■ **Tasks**
(1) In the article on energy gridlock, what was key to defeating Waxman-Markey?
(2) Revise the stretch of the energy gridlock article from "Starting with the" through "was not easy.", replacing "pink slips" with "dismissal notices".

::: Excerpt provided :::

Explaining Energy Gridlock

Why is there is no momentum in Congress for the “comprehensive energy and climate legislation” once proudly championed by the Obama administration and environmental activists?

Starting with the most obvious reasons, 29 Democrats who voted for the Waxman-Markey cap-and-trade bill in June 2009 got pink slips from their constituents in November 2010. Key to defeating Waxman-Markey was its exposure as a stealth energy tax. This prompted a search for “other ways to skin the cat,” but finding other ways to fool the public was not easy.

With few options to pick from, some climate activists now advocate carbon taxes. Most congressional Democrats, however, are reluctant to tax carbon unless the GOP gives them bipartisan cover. But most Republicans realize that if they cave on carbon taxes, they will demoralize and divide their base.

In addition, few members of Congress want to take responsibility for raising energy prices during a period of high unemployment and anemic economic growth.

::: Information provided :::

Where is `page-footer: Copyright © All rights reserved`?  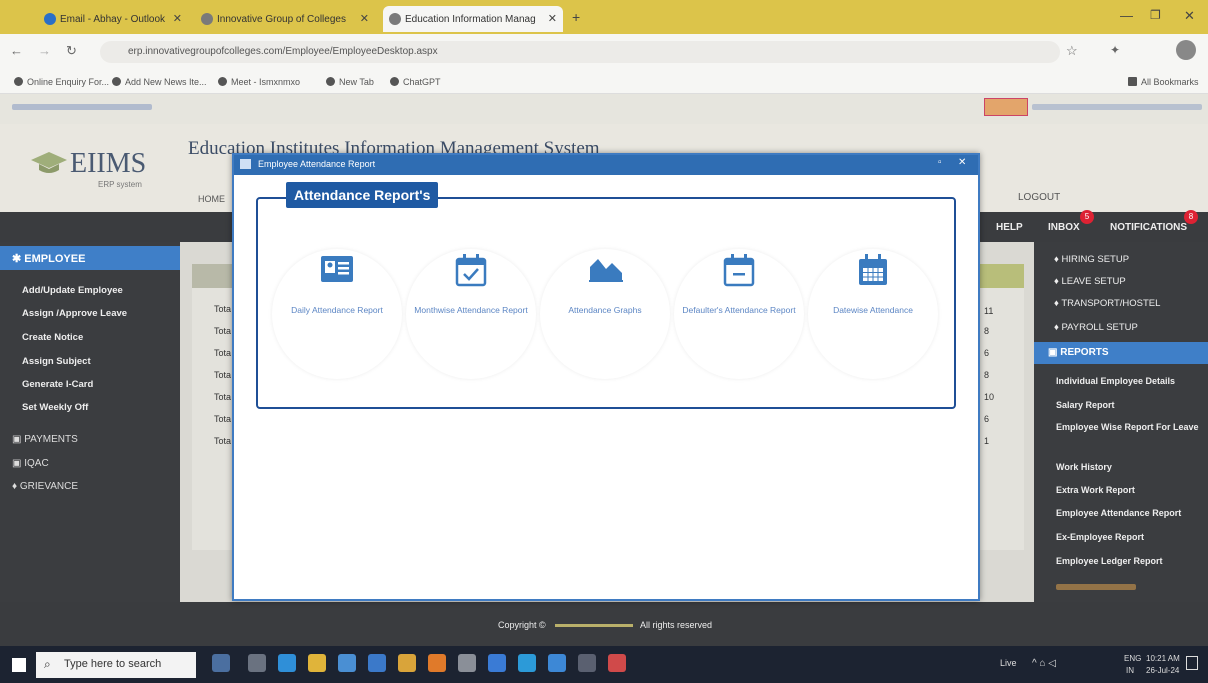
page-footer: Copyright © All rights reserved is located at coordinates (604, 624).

:::
::: Information provided :::

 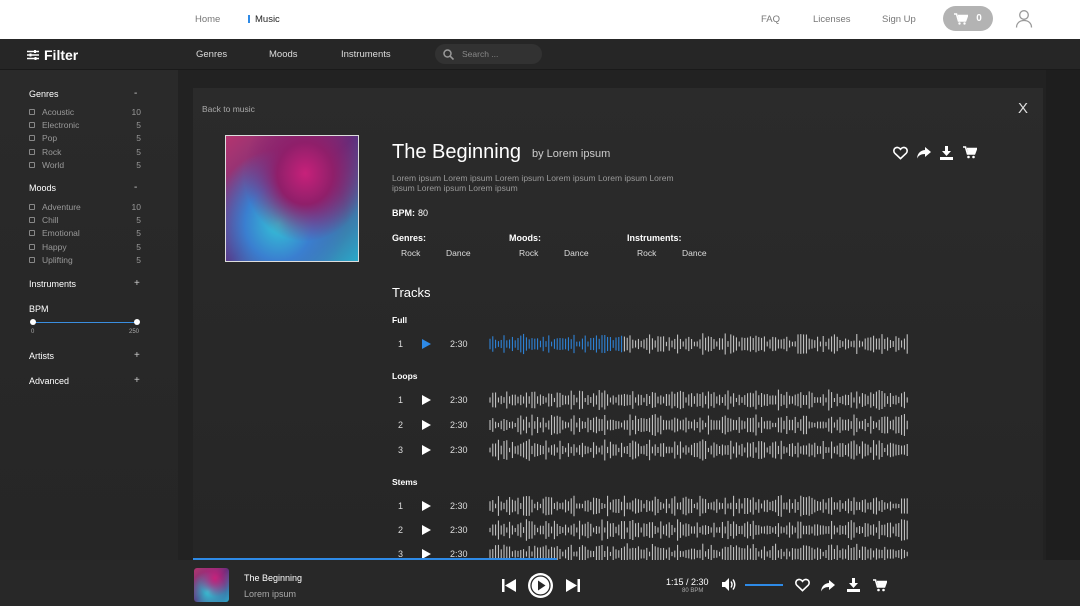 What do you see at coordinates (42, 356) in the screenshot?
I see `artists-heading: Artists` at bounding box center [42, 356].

:::

■ **Answers to the exercise**
(1) Its exposure as a stealth energy tax.

(2)
Starting with the most obvious reasons, 29 Democrats who voted for the Waxman-Markey cap-and-trade bill in June 2009 got dismissal notices from their constituents in November 2010. Key to defeating Waxman-Markey was its exposure as a stealth energy tax. This prompted a search for “other ways to skin the cat,” but finding other ways to fool the public was not easy.